BEGIN Provided passage

MS is an analytical technique used to determine the mass of molecules. In order to achieve highly accurate and sensitive mass measurements at the atomic scale, mass spectrometers manipulate charged particles using magnetic and electrostatic fields.

_images/introduction_MS.png

In a typical mass spectrometer, three principal components can be identified:

  • Ion Source: A mass spectrometer only handles ions. Thus, charge needs first be transferred to uncharged particles. The component responsible for the ionization is the ion source. Different types of ion sources and ionization techniques exist with electrospray ionization (ESI) being currently the most widely used ionization technique for mass spectrometry-based proteomics.

  • Mass Analyzer: Most commonly used mass analyzer in proteomics are time-of-flight (TOF) mass analyzers, quadrupole mass filters, and orbitrap analyzers. In TOF mass analyzers, the ions are accelerated in an electric field. The flight time of an ion allows calculating the velocity which in turn is used to calculate the mass-to-charge ratio (m/z). Varying the electric field allows filtering certain mass-to-charge ratios before they enter the detector. In quadrupole mass filters, ions pass through an oscillating electric field created by four parallel rods. For a particular voltage, only ions in a certain mass-to-charge range will reach the detector. The orbitrap is an ion trap mass analyzer (and detector) that traps ions in orbital motion between a barrel-like outer electrode and a spindle-like central electrode allowing for prolonged mass measurement. As a result of the prolonged mass measurements, a high mass resolution can be achieved.

END Provided passage

= Questions to answer =
1/ Update the mass spectrometry passage: repeat it starting with "MS is an analytical" and going on through "mass spectrometry-based proteomics.", with "uncharged particles" replaced by "neutral particles".
2/ List every type of mass analyzer that the mass spectrometry passage names as commonly used in proteomics.
3/ Continue the mass spectrometry passage from its last sentence.

BEGIN Records

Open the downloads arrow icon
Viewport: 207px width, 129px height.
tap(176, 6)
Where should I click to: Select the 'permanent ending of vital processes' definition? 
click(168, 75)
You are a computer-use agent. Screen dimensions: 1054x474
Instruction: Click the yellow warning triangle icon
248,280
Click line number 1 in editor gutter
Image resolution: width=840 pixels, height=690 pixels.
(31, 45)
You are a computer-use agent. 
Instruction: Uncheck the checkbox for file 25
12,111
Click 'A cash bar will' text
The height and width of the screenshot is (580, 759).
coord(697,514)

END Records
BEGIN Records

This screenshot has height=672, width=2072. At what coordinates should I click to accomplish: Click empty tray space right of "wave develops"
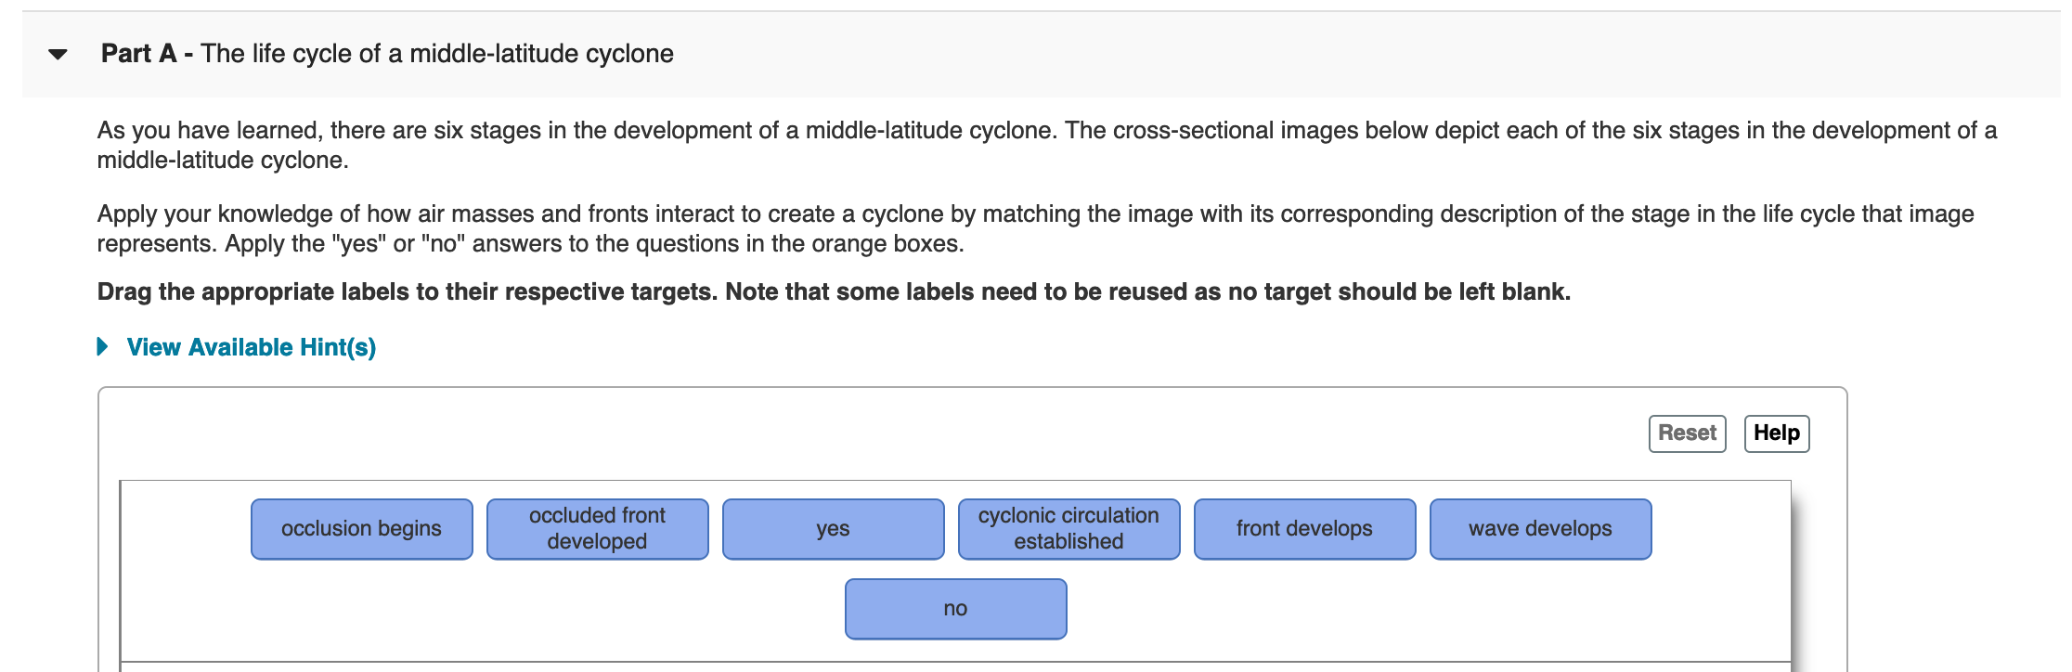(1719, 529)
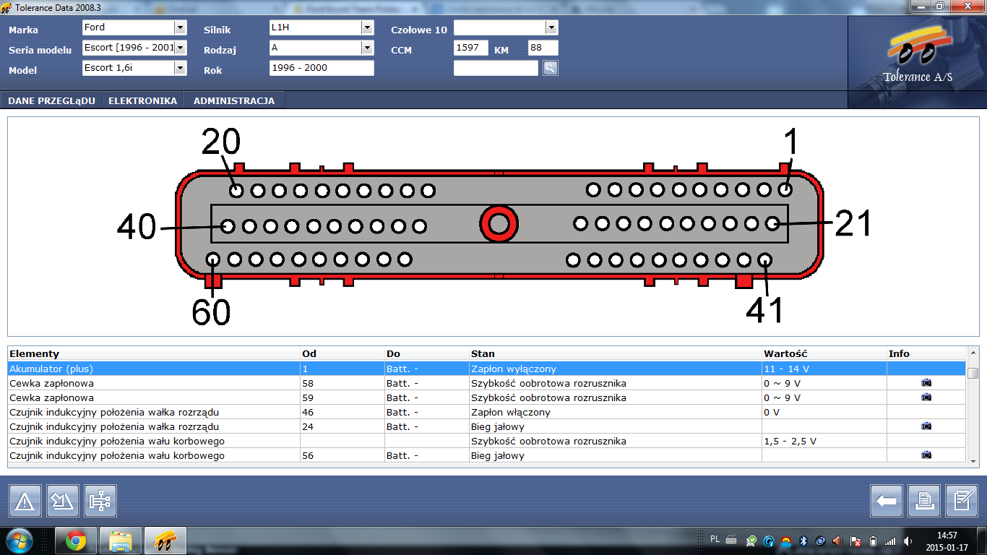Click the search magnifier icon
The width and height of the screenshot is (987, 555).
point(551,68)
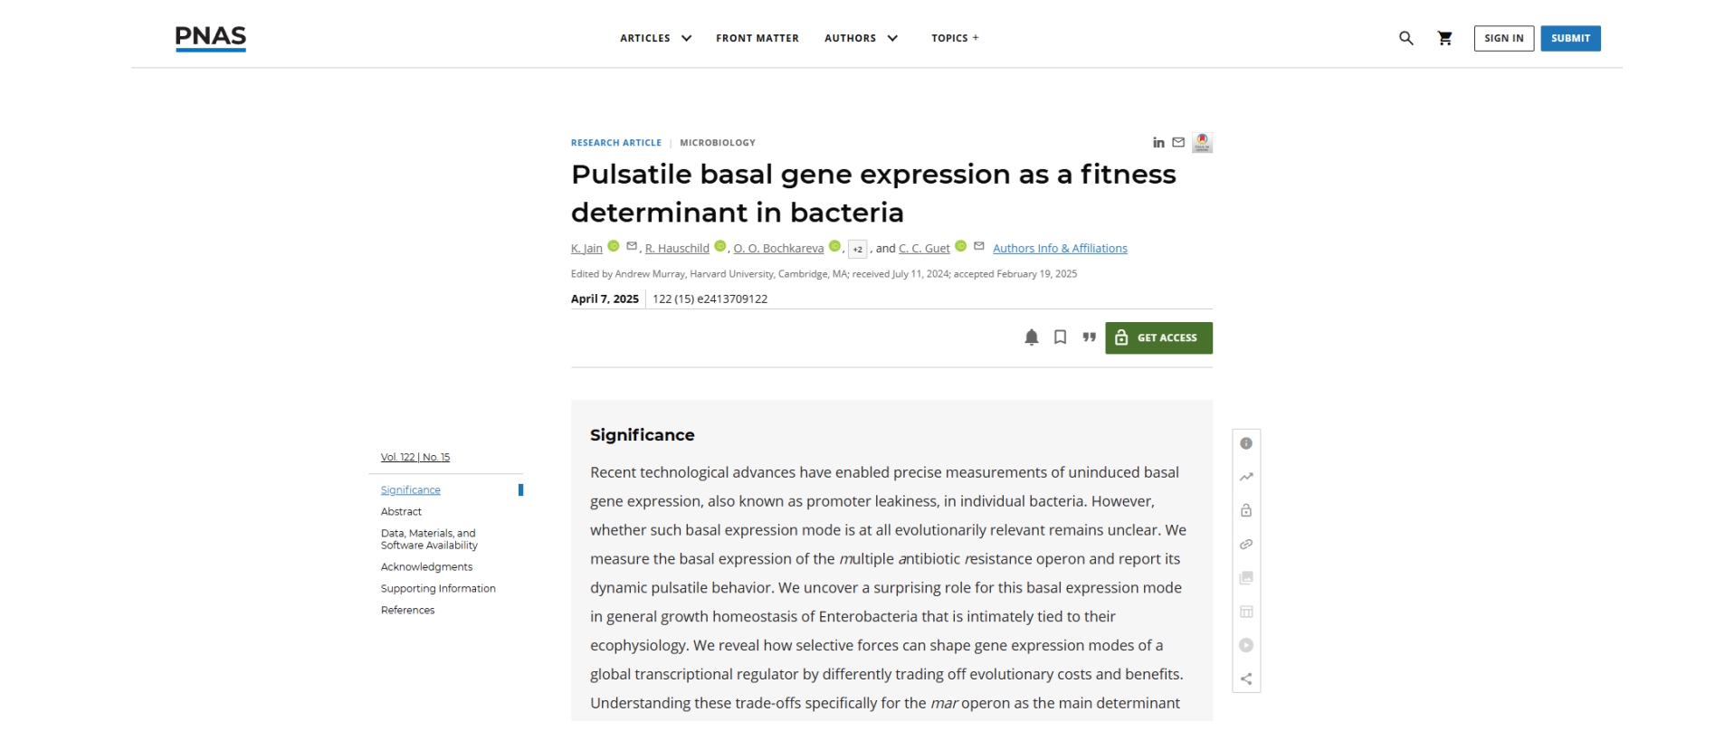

END Records
BEGIN Records

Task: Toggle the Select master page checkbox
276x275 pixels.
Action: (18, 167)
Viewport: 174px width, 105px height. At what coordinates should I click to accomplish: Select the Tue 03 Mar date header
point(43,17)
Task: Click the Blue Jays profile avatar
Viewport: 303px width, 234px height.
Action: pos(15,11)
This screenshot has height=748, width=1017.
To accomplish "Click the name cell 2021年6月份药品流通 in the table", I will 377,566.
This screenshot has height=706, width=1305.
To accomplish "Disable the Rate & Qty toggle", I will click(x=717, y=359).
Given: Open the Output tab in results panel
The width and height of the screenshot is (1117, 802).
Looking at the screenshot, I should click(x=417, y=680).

END Records

= Responses =
1/
MS is an analytical technique used to determine the mass of molecules. In order to achieve highly accurate and sensitive mass measurements at the atomic scale, mass spectrometers manipulate charged particles using magnetic and electrostatic fields.

_images/introduction_MS.png

In a typical mass spectrometer, three principal components can be identified:

  • Ion Source: A mass spectrometer only handles ions. Thus, charge needs first be transferred to neutral particles. The component responsible for the ionization is the ion source. Different types of ion sources and ionization techniques exist with electrospray ionization (ESI) being currently the most widely used ionization technique for mass spectrometry-based proteomics.

2/
- time-of-flight (TOF) mass analyzers
- quadrupole mass filters
- orbitrap analyzers

3/
  • Detector: The last component of the mass spectrometer is the detector. It determines the abundance of ions that passed through the mass analyzer. Ion intensities (a value that relates to its abundance) and the mass-to-charge ratio are recorded in a mass spectrum.

A sample is measured over the retention time of the chromatography typically resulting in tens of thousands of spectra. The measurement of one sample is called an MS run and the set of spectra called an MS or peakmap.

_images/spectrum_peakmap.png

Left: spectrum with peaks (m/z and intensity values), Right: spectra stacked in retention time yield a peak map.

In proteomics and metabolomics, the MS1 intensity is often used for the quantification of an analyte. Identification based on the MS1 mass-to-charge and the isotope pattern is highly ambiguous. To improve identification, tandem mass spectrometry (MS/MS) can be applied to assess the analyte substructure. To this end, the precursor ion is isolated and kinetically fragmented using an inert gas (e.g., Argon). Fragments produced by collision-induced fragmentation (CID) are stored in an MS2 (MS/MS) spectrum and provide information that helps to resolve the ambiguities in identification. Alternatively, MS/MS spectra can be used for quantification.